While spleen and lymph nodes submitted to diagnostic labs are two tissues that are routinely submitted, Sundberg says liver and lung tissue samples for example could also be further considerations as they are currently accepted in diagnostic laboratories in the European Union.
“Anything that we can do to broaden that list of tissues that are accepted officially would be important,” Sundberg says.
Surveillance
In addition to spleen, lymph nodes and tonsils being included in the official ASF testing, the tissue samples can also be tested for ASF, even if they were submitted as part of a routine submission under the USDA’s new ASF surveillance plan. The surveillance efforts conducted by the Animal and Plant Health Inspection Service now tests samples from high-risk animals, including sick pig submissions to veterinary diagnostic laboratories; sick or dead pigs at slaughter; and pigs from herds that are at greater risk for disease through such factors as exposure to feral swine or garbage feeding.

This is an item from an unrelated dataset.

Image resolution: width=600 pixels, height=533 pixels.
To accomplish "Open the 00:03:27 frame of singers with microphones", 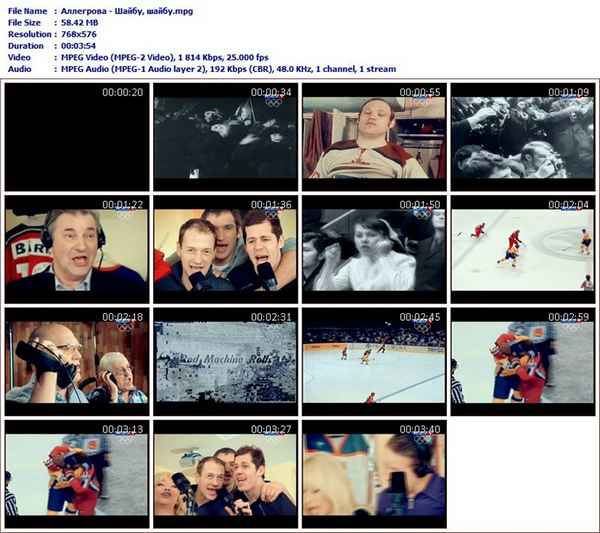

According to Snelson, the USDA had a surveillance program in place for classical swine fever for several years, but the one developed for ASF and foot-and-mouth disease had never actually been implemented.
“As African swine fever began to spread, we encouraged USDA to pull that off the shelf and make that a functional active program, which they have recently done,” Snelson says. “That has answered another spoke in that prevention and recognition wheel that we're all trying to address.”
Traditionally practitioners are very involved in preventing emerging and foreign animal diseases from entering the herd, however Snelson says AASV members have been much more active in state and regional response plans.
As Sundberg points out, the surveillance program ensures suspicious samples are being tested, regardless if a veterinarian suspected a FAD threat.